[Start of Attachment]

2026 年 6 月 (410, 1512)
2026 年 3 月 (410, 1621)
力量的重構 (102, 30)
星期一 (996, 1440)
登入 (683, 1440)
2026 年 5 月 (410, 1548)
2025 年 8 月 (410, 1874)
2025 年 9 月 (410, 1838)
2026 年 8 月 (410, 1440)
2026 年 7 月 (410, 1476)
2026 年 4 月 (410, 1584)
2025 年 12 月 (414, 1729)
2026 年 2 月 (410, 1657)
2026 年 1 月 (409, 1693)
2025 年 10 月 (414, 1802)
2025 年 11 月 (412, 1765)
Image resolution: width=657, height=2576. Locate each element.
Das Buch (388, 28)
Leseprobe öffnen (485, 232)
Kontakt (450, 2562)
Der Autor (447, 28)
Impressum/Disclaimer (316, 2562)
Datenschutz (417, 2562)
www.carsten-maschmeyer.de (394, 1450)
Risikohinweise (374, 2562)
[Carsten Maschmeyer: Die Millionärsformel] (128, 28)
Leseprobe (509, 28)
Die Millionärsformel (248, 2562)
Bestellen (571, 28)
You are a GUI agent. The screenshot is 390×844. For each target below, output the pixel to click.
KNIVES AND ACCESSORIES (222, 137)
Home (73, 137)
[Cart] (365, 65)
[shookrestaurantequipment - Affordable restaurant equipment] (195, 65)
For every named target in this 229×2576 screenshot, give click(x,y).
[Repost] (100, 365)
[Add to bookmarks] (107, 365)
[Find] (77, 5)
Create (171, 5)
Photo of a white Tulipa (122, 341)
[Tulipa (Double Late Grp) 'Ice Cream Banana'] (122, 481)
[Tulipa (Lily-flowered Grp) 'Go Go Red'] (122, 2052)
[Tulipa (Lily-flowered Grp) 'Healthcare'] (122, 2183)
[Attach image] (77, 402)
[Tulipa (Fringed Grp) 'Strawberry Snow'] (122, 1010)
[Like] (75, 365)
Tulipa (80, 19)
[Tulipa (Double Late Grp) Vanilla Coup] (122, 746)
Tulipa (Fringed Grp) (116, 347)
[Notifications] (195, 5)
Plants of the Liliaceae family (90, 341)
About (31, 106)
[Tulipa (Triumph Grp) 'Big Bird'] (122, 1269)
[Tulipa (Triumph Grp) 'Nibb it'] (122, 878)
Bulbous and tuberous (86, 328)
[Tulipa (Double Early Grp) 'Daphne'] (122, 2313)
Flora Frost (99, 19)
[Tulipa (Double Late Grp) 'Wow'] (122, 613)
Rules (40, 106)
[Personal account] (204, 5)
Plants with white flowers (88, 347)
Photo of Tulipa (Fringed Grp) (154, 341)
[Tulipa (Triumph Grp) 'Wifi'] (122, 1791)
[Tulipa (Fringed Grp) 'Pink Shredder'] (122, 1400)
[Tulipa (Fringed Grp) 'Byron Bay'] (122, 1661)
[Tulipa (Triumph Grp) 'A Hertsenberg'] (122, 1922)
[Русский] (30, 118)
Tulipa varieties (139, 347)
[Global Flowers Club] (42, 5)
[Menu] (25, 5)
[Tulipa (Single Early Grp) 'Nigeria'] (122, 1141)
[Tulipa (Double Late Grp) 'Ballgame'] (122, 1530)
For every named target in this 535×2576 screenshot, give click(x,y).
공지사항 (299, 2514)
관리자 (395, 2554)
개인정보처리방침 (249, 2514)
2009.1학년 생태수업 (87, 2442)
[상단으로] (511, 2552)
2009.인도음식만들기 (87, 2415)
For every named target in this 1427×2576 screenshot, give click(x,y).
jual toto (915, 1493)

[End of Attachment]

(What you have to do): Give back exactly the lines above starting at the line where "2025 年 10 月 (414, 1802)" appears and ending at the line where "[Notifications] (195, 5)" appears, both included, with no other lines.

(Answer area):
2025 年 10 月 (414, 1802)
2025 年 11 月 (412, 1765)
Image resolution: width=657, height=2576. Locate each element.
Das Buch (388, 28)
Leseprobe öffnen (485, 232)
Kontakt (450, 2562)
Der Autor (447, 28)
Impressum/Disclaimer (316, 2562)
Datenschutz (417, 2562)
www.carsten-maschmeyer.de (394, 1450)
Risikohinweise (374, 2562)
[Carsten Maschmeyer: Die Millionärsformel] (128, 28)
Leseprobe (509, 28)
Die Millionärsformel (248, 2562)
Bestellen (571, 28)
You are a GUI agent. The screenshot is 390×844. For each target below, output the pixel to click.
KNIVES AND ACCESSORIES (222, 137)
Home (73, 137)
[Cart] (365, 65)
[shookrestaurantequipment - Affordable restaurant equipment] (195, 65)
For every named target in this 229×2576 screenshot, give click(x,y).
[Repost] (100, 365)
[Add to bookmarks] (107, 365)
[Find] (77, 5)
Create (171, 5)
Photo of a white Tulipa (122, 341)
[Tulipa (Double Late Grp) 'Ice Cream Banana'] (122, 481)
[Tulipa (Lily-flowered Grp) 'Go Go Red'] (122, 2052)
[Tulipa (Lily-flowered Grp) 'Healthcare'] (122, 2183)
[Attach image] (77, 402)
[Tulipa (Fringed Grp) 'Strawberry Snow'] (122, 1010)
[Like] (75, 365)
Tulipa (80, 19)
[Tulipa (Double Late Grp) Vanilla Coup] (122, 746)
Tulipa (Fringed Grp) (116, 347)
[Notifications] (195, 5)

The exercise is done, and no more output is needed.